Andere Kantone haben keine spezielle Fachstelle wie Zürich, die sich nur mit der Weiter­bildung der Justizangestellten befasst. Das ergab eine Umfrage von plädoyer in den Kantonen Aargau, Basel-­Stadt, Bern, Graubünden, Luzern, St. Gallen, Schwyz und Thurgau.

Im Kanton Aargau zum Beispiel ist das Generalsekretariat der Gerichte Aargau für die Weiterbildung zuständig. Im Kanton Bern gibt es eine Weiterbildungskommission mit 25 Stellenprozenten, die Kurse organisiert. Andernorts muss jedes Gericht die Ausbildung seiner Angestellten selbst organisieren.

In einigen Kantonen bieten die Gerichte eigene Veranstaltungen an, etwa das St. Galler Kantonsgericht zu «Erfahrungsaustausch Familienrecht» oder die Luzerner Gerichte zu Themen wie «Das gute Urteil» oder «Produktive Zusammenarbeit zwischen Richter und Gerichtsschreiber».

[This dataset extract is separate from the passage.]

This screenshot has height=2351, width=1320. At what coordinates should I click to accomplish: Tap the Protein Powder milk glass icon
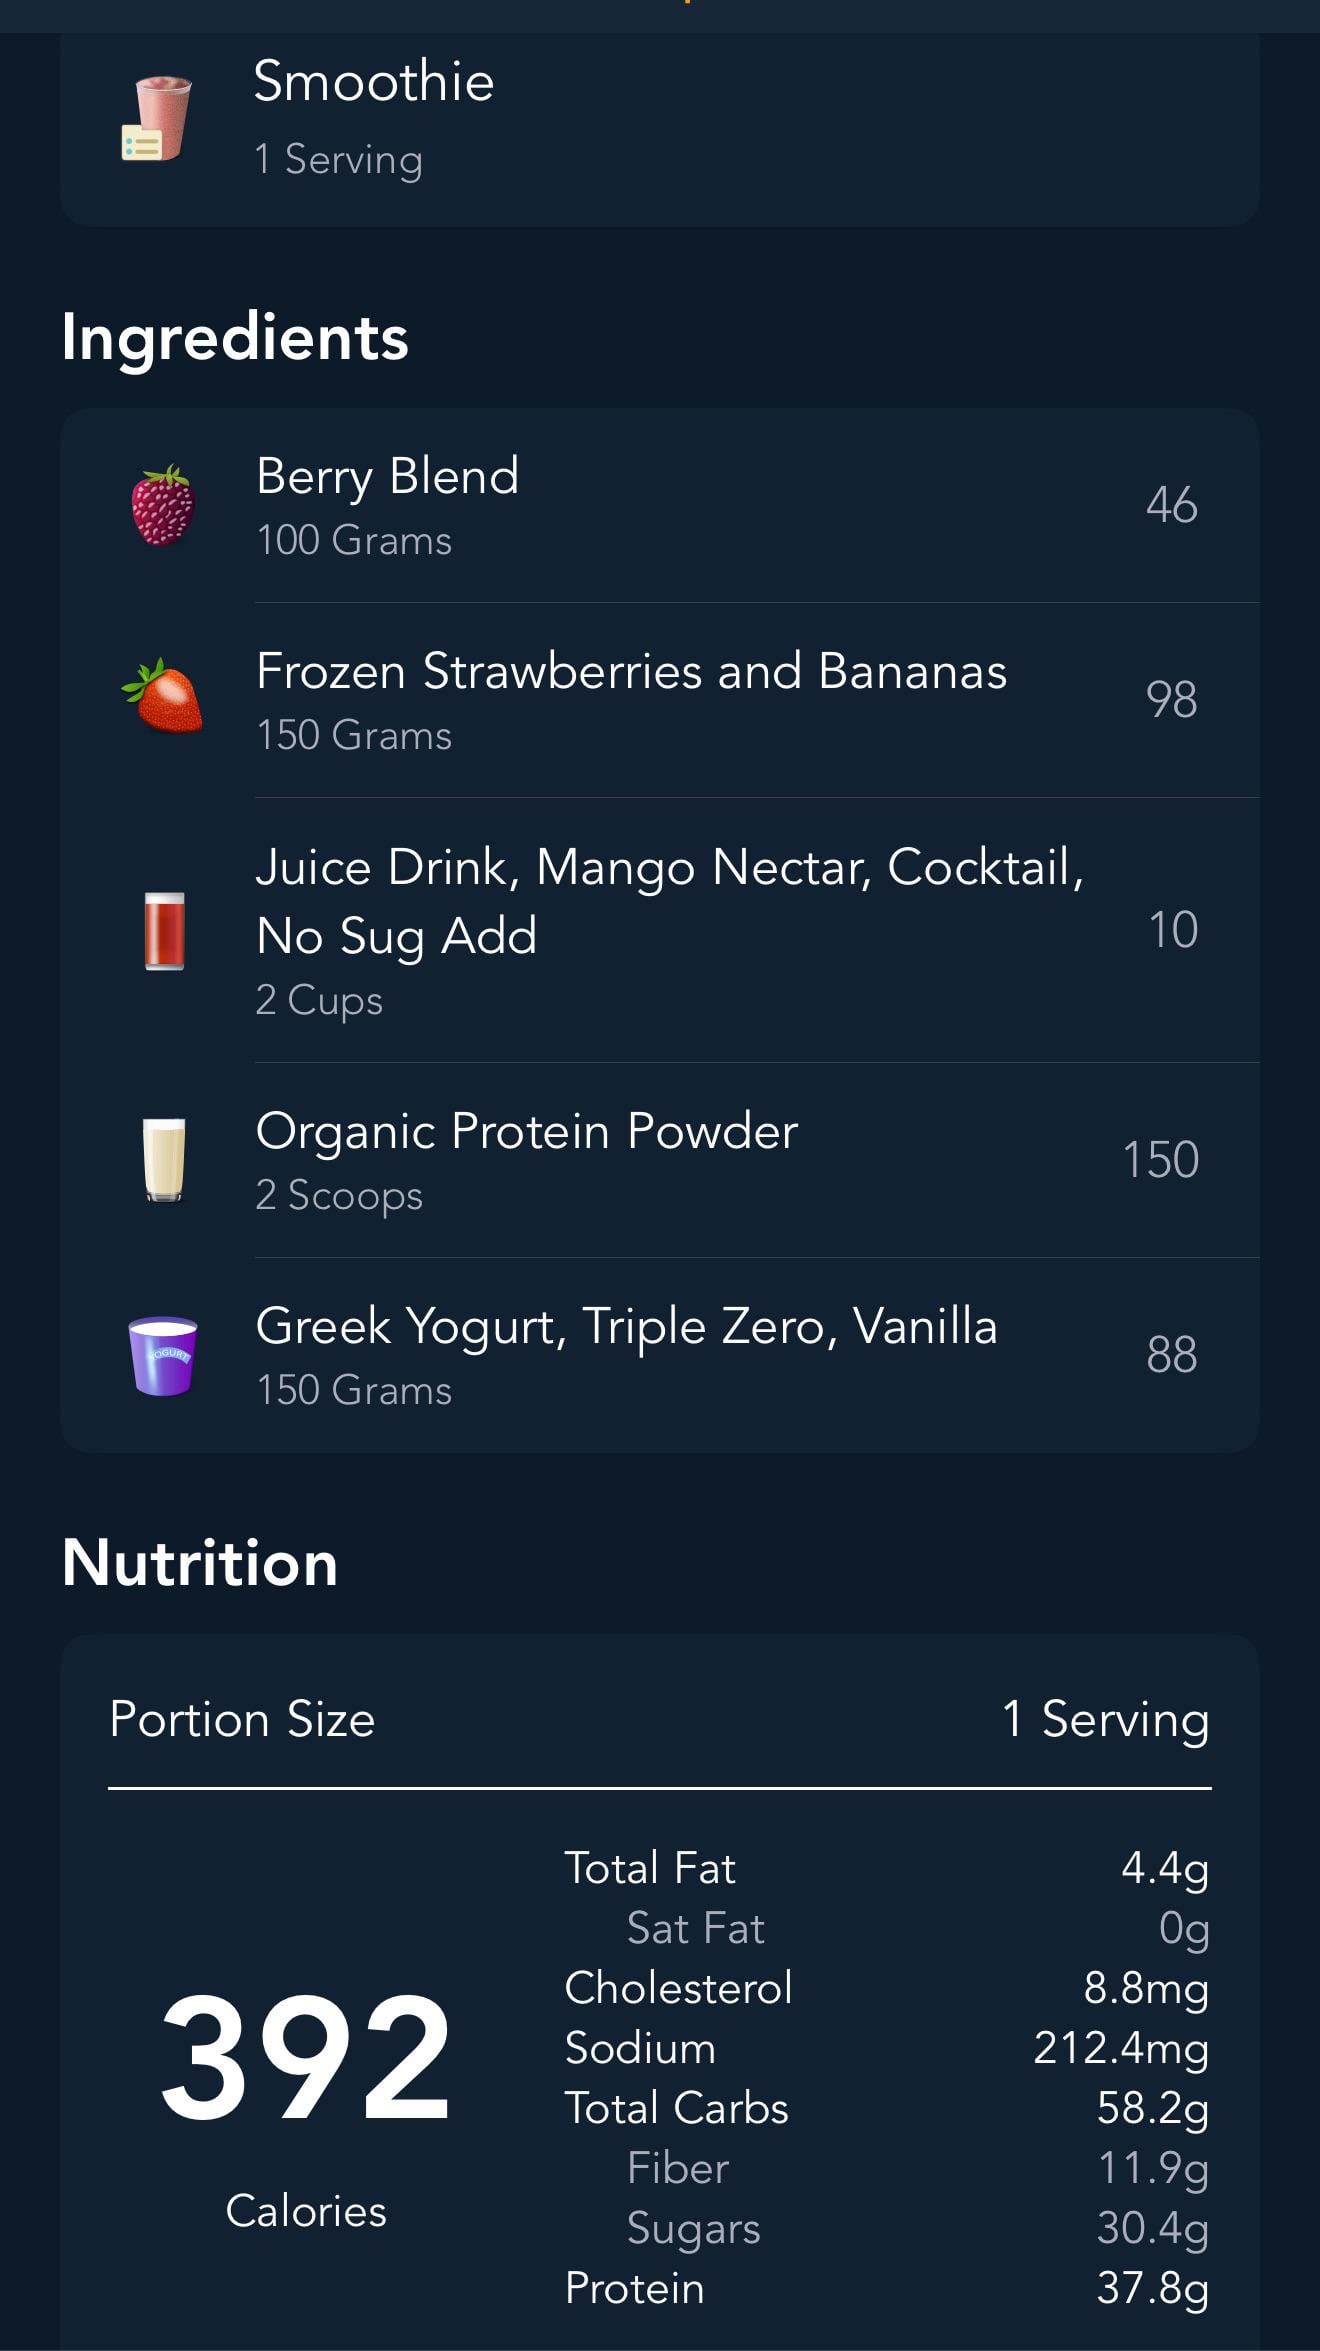click(164, 1159)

Der Kanton Schwyz bietet keine eigenen Kurse an, sondern schickt seine Angestellten zu externen Anbietern wie Universitäten oder der Stiftung für die ­Weiterbildung schweizerischer Richterinnen und Richter.

Grosse Unterschiede bei Ausgaben für Fortbildung

Auch bei den Ausgaben für die Aus- und Weiterbildung gibt es grosse Unterschiede unter den verschiedenen Kantonen. Aargau und Luzern geben jeweils rund 260'000 Franken pro Jahr dafür aus. In Basel-­Stadt sind es rund 210'000 Franken und im Kanton Graubünden 110'000 Franken.

Sparsamer ist der Kanton Thur­gau, der im vergangenen Jahr für die fünf Bezirksgerichte und das Obergericht nur 45'570 Franken für die Aus- und Weiterbildung der Justizangestellten investierte.